[start RECORD EXTRACTS]
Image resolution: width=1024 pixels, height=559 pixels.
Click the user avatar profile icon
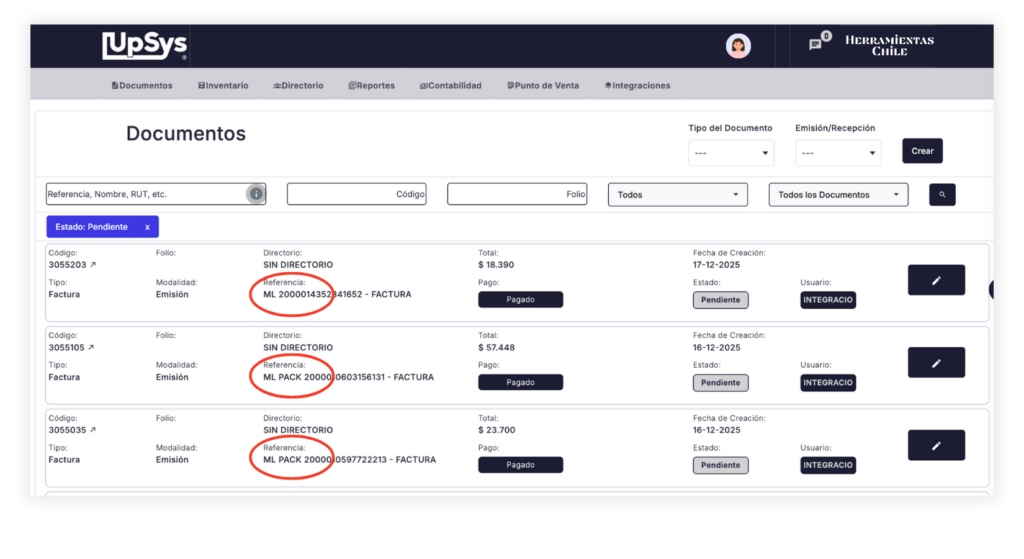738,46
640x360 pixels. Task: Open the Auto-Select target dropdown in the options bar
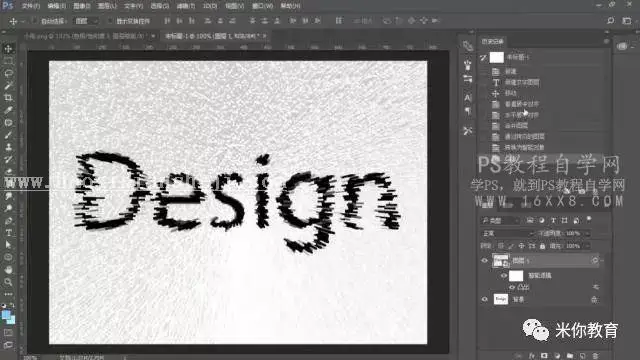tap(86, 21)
[end RECORD EXTRACTS]
[start RECORD EXTRACTS]
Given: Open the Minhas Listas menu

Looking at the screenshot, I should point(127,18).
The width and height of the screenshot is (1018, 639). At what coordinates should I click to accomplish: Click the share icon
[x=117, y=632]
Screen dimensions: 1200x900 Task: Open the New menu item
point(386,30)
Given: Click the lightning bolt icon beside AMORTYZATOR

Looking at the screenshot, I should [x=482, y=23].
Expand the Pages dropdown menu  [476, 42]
[end RECORD EXTRACTS]
[start RECORD EXTRACTS]
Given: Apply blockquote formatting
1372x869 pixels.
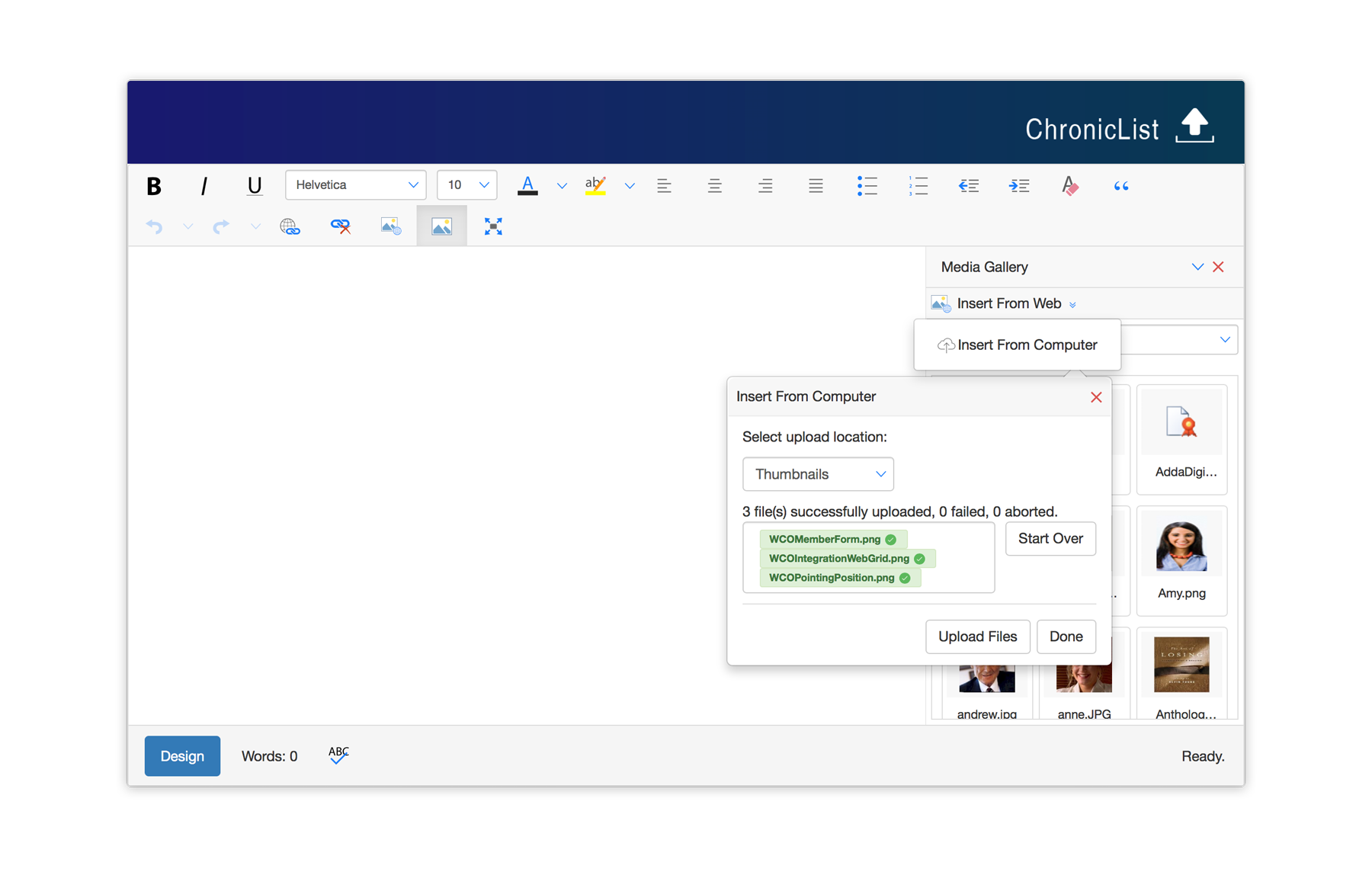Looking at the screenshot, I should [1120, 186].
[end RECORD EXTRACTS]
# [STATED GOAL]
Please pick out and copy every line in the material above that contains the word "Open". Case counts.

# [THE SOLUTION]
640x360 pixels. Task: Open the Auto-Select target dropdown in the options bar
Given: Open the Minhas Listas menu
Screen dimensions: 1200x900 Task: Open the New menu item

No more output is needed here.